Colorado House Republican effort to impeach Secretary of State Jena Griswold fails

Republicans argued they were standing up for democracy, while Democrats called the resolution political theater.
jena griswold colorado secretary of state
Posted at 8:29 PM, Apr 09, 2024
and last updated 2024-04-10 00:35:27-04

DENVER — After five hours in the House Judiciary Committee, a resolution aimed at impeaching Colorado Secretary of State Jena Griswold failed — an expected outcome with a Democratic majority in the committee.

The 3-8 vote was split along party lines.

House Resolution 24-1006 was introduced Thursday by State Representatives Rose Pugliese (R - El Paso County) and Ryan Armagost (R - Larimer and Weld Counties). The resolution argued that Griswold should be removed from her position for agreeing with efforts to keep former President Donald Trump off of the Colorado ballot because of his role in the Jan. 6, 2021, riot.

“The Secretary of State's tweets, in which she repeatedly refers to Trump as an insurrectionist as evidence for why he should be removed from the ballot, are a clear display of her abuse of her position as Secretary of State, knowing that she would be shielded by the current Democrat Trifecta," Armagost said in committee.

“We do not believe that any Secretary of State, whether Republican or Democrat, should have the power to unilaterally remove a candidate from the election ballot. Coloradans deserve a neutral and unbiased Secretary of State who will remove their personal feelings and animosity in our elections," Pugliese said.

The argument from House Republicans dates back to a September 2023 lawsuit filed by four Colorado Republicans and two unaffiliated voters who asked the court to disqualify former President Donald Trump from the Colorado primary ballot.

“I've always followed every court ruling. And I said at the very beginning of this case, when it was filed, that I believe Donald Trump incited the insurrection, and it was up to a court to ultimately decide whether or not he was on the ballot," Griswold said. “When this case was filed, it was alleged that I was somehow masterminding it. I was a defendant and never spoke with the people who filed this case, the petitioners who filed this case. So, I think that's really unfortunate.”

In December 2023, the Colorado Supreme Court ruled Trump was not eligible to appear on the ballot. In March, the U.S. Supreme Court reversed that decision, allowing Trump to appear on the Colorado primary ballot.

“Look, saying the truth that Donald Trump engaged in an insurrection is not something partisan. It is my job to talk about democracy and voting rights. I'm going to keep on doing my job," Griswold said. "This was a novel issue.
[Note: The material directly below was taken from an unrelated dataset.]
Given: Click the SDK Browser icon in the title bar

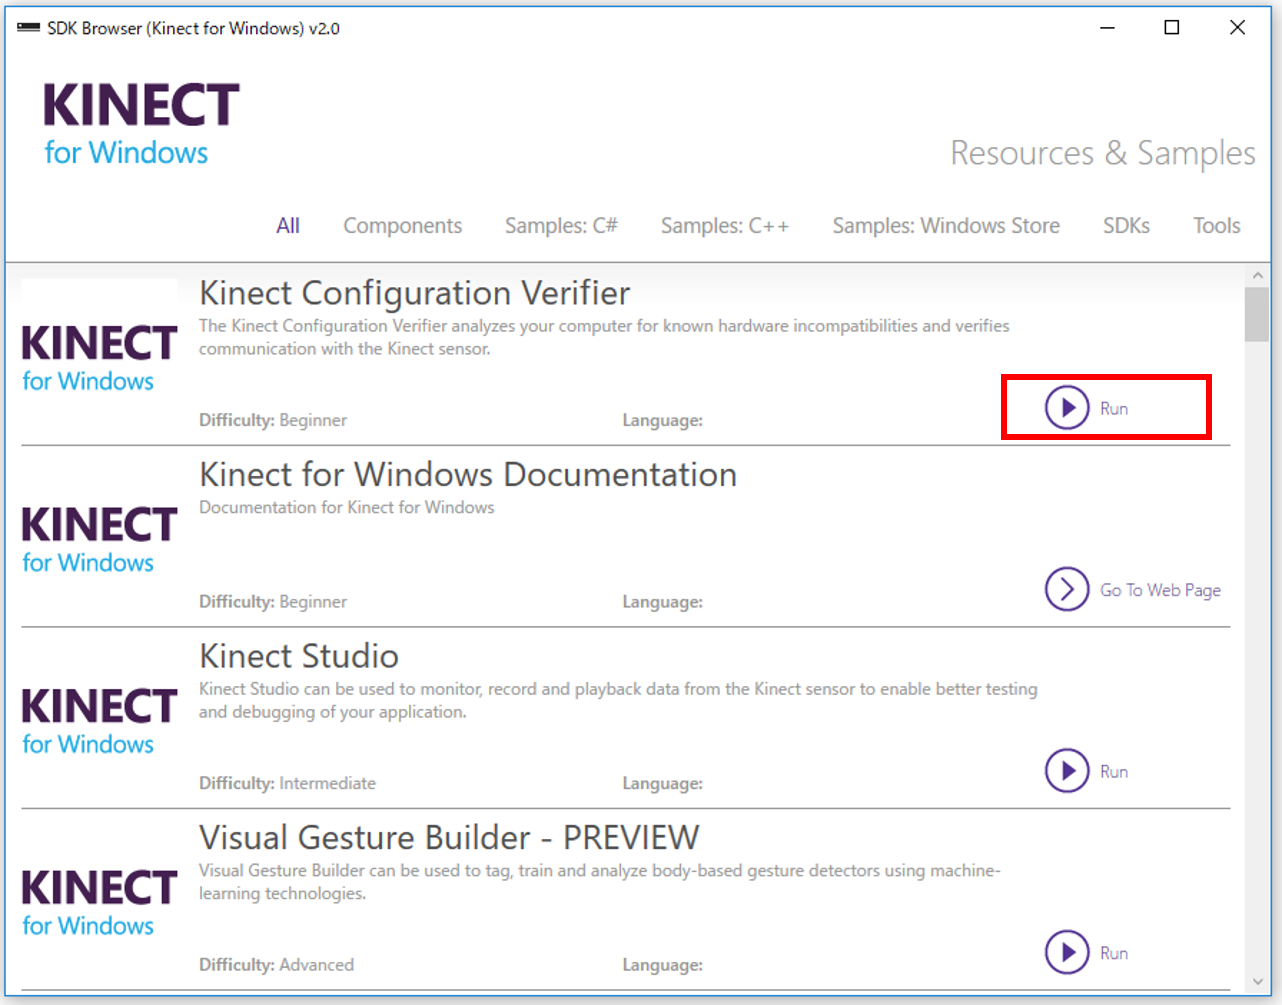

It worked itself out, voters were able to vote for who they wanted to and will have a great general election in the state of Colorado this year.”

Republicans said the impeachment attempt was not about bolstering their party for the next election cycle, but instead to advocate for all Colorado voters.

"This is about helping voters that really have a distrust in the election system and getting those voters out to actually take action, to make sure one way or another we can fix the problems that we have in the distrust of the election system," said Armagost.

Democrats disagreed strongly and said the impeachment resolution was political theater.

“I do not trust the motives of the sponsors in this. I do not believe that what is brought to us today is truly for the sake of our democracy," said Representative Lorena Garcia (D - Adams and Jefferson Counties).

“We have a situation where people don't trust our elections, and you all have said that too. But you've tried to lay the blame on the Secretary of State of the State of Colorado. Well, that's not where the blame belongs. The blame belongs with Donald Trump," said Representative Judy Amabile, (D - Boulder, Clear Creek, Gilpin, and Larimer Counties).

“You have earnestly stated — and I give you the benefit of the doubt — that you believe that the introduction and the debate and passage of this resolution is necessary. I will, as earnestly, state my own belief that this resolution and a lot of the discussion around it today represents the biggest assault on the rule of law that I have seen in this legislature in my eight years serving here," said Representative Mike Weissman (D - Adams and Arapahoe Counties).

Ultimately, Griswold is glad the impeachment resolution died on Tuesday. What House Republicans tackle next — in a presidential election year — remains to be seen.